_Exercise requirements_
Your task is to reproduce the listing exactly, without its images.
╔══
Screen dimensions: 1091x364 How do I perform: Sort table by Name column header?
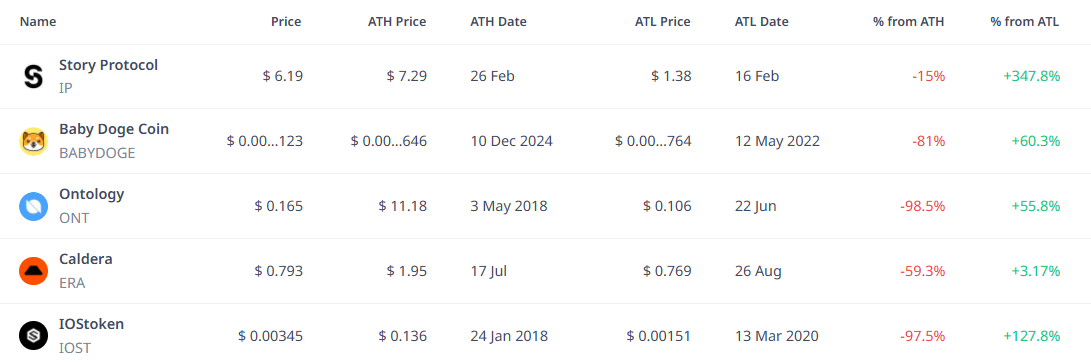(38, 22)
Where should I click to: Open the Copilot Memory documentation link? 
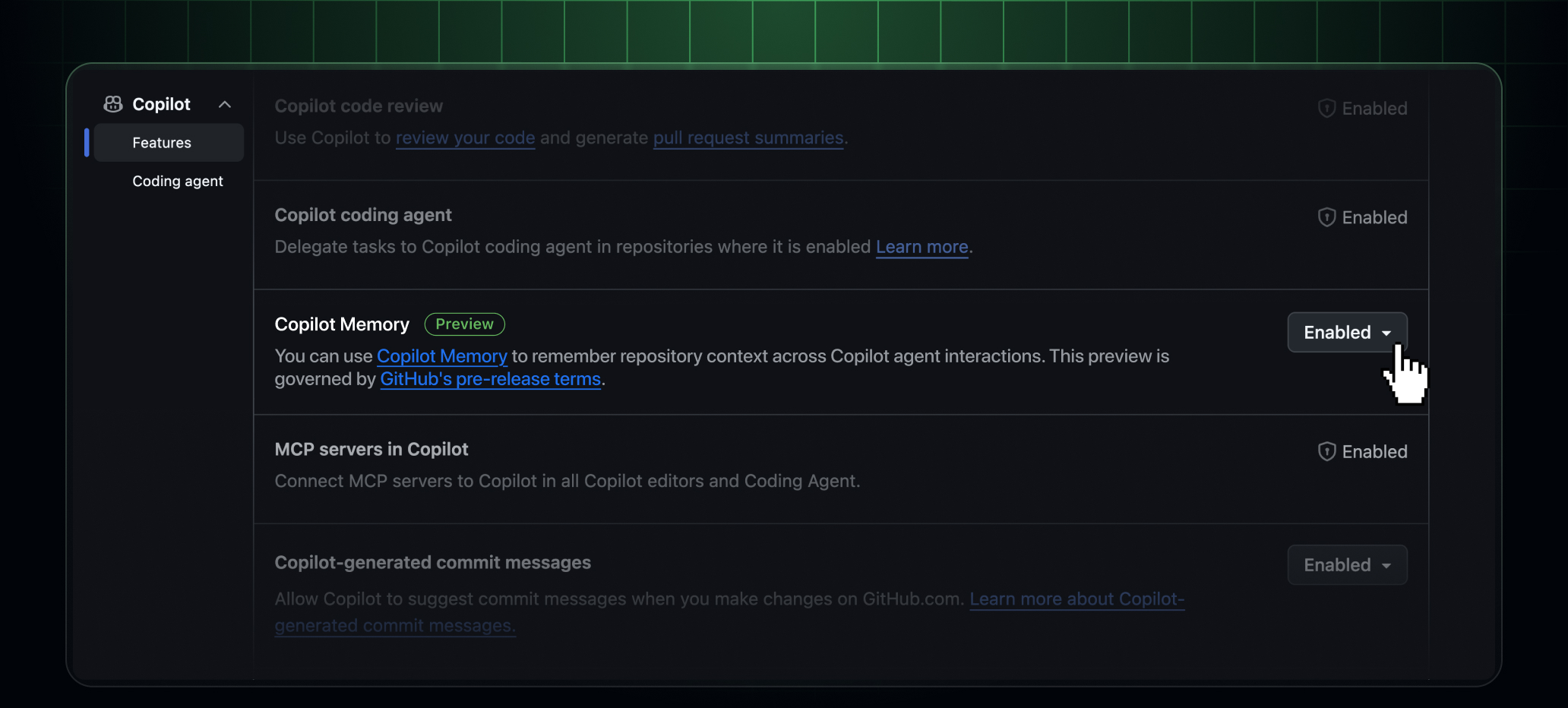point(442,356)

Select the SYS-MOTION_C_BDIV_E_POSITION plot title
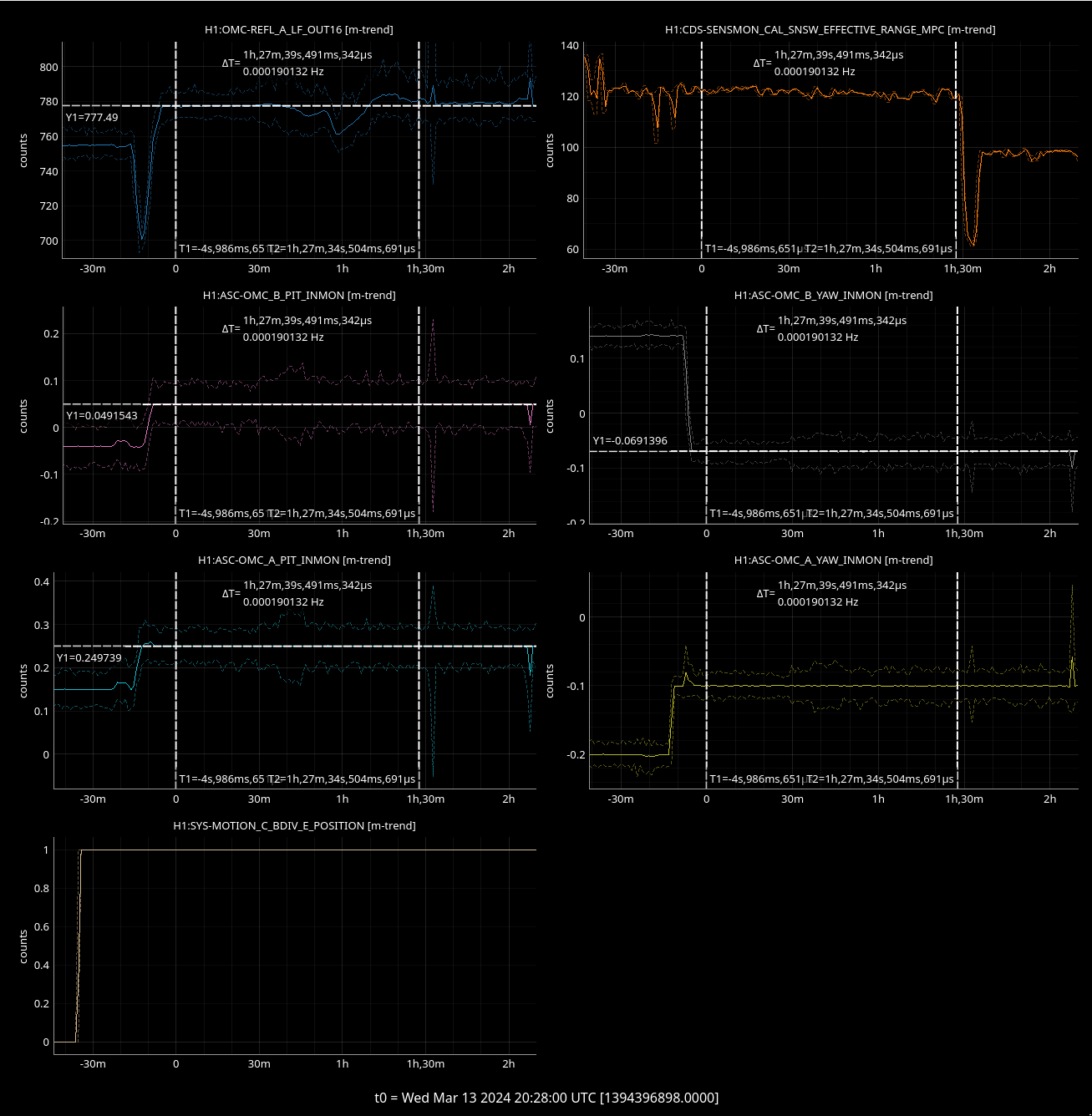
╚══
_Response area_
Screen dimensions: 1091x364 How do I perform: Sort table by Name column header?
(38, 22)
Where should I click to: Open the Copilot Memory documentation link? 
point(442,356)

Select the SYS-MOTION_C_BDIV_E_POSITION plot title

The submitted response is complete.